Le défi 50-30 ou l’effacement du Québec

On ne le dira jamais assez, le capitalisme s’adapte à tout. Pourfendu par les groupes de la gauche antiraciste et le tapageur mouvement de la cancel culture, celui-ci n’en conserve non seulement aucune rancune, mais va même jusqu’à trépigner d’enthousiasme devant ce nouveau marché avec lequel on trouve immédiatement le moyen de communiquer, d’approvisionner en produits et services de toutes sortes. Entre alors en scène le marketing pénitentiel, une stratégie marchande permettant de vendre plus de produits tout en s’excusant pour ses biais actuels et passés, réels ou simplement sentis. Des exemples ?

 

L’Oréal qui élimine les mentions de blancheur sur ses cosmétiques (aussi rapidement que la langue française à son bureau de Montréal, ajouteraient certains), les publicités télévisées de la Banque Royale où l’on impose la diversité au risque d’éliminer toute représentativité réelle avec son marché, Disney qui s’autoflagelle pour avoir fait rêver avec Peter Pan et Aladin… Plus près de chez nous, la chaîne Sephora du Canada découvre et dénonce la présence de biais racistes dans le commerce au détail selon un article récent de la CBC. Brandissant une étude entièrement américaine, que les experts/militants consultés jugent parfaitement applicable au Canada, on soulève le problème du profilage racial des consommateurs, la présence insuffisante d’employés BIPOC (black, indigenous or people of colour) et les biais des employés travaillant en succursale. Que d’exemples à accumuler attestant de l’incroyable capacité de métamorphose et d’adaptation du régime économique et marchand, sous des airs d’angélisme et de course au trophée d’autorité morale supérieure au sein du monde des affaires !

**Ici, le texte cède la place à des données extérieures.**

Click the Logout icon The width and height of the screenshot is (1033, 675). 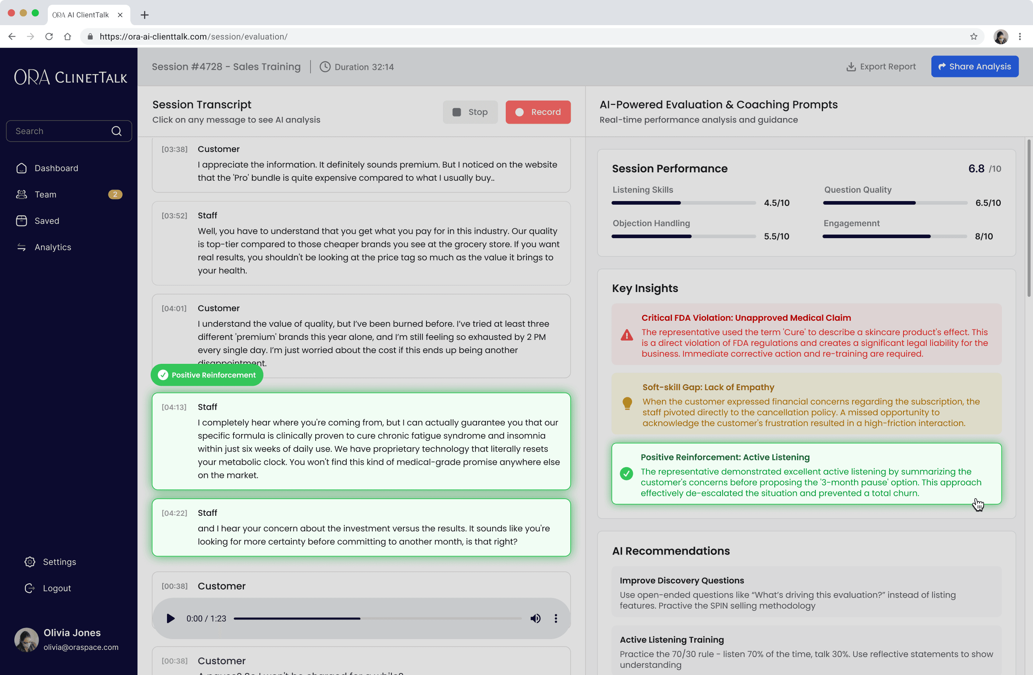[30, 588]
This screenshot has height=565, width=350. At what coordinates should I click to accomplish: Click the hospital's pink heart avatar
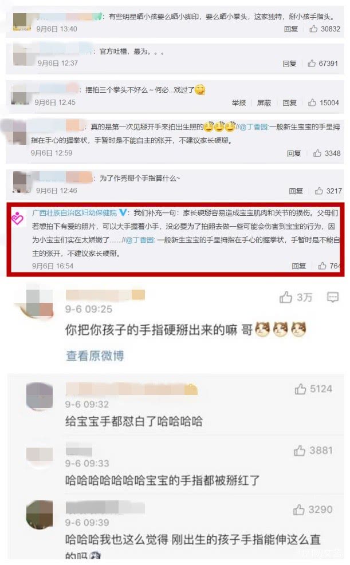[17, 218]
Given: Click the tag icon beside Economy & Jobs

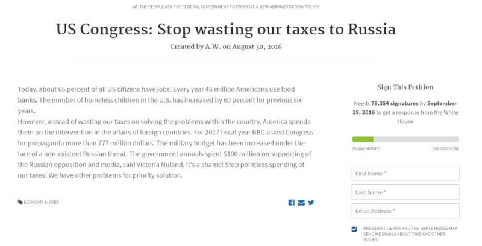Looking at the screenshot, I should (x=20, y=202).
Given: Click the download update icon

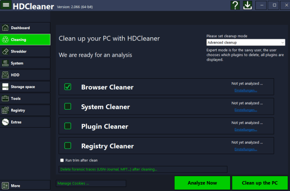Looking at the screenshot, I should click(248, 5).
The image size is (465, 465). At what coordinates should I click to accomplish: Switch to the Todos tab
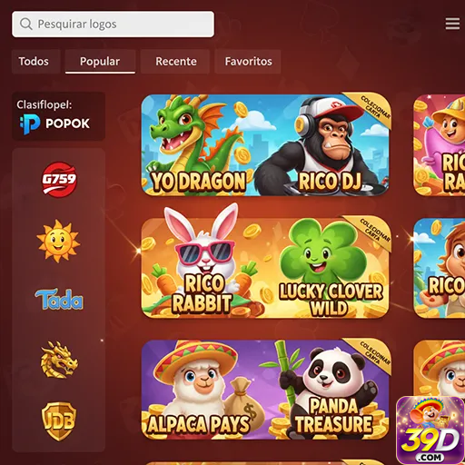tap(34, 62)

Dans les faits, les entreprises et leurs représentants de la droite libérale disent simplement : « Injuriez-nous, nous ne vous en tiendrons pas rigueur, mais continuez de nous balancer votre fric ». Sans surprise, et flairant l’énorme manne, les grandes firmes sont ainsi prêtes à répondre à ce nouveau marché par des mutations bien plus profondes à l’interne en ouvrant toutes grandes leurs portes à un reformatage des esprits via des chartes de la diversité et de l’inclusion et l’importation de thèses antiracistes devenant de facto vérité d’évangile dans l’entreprise.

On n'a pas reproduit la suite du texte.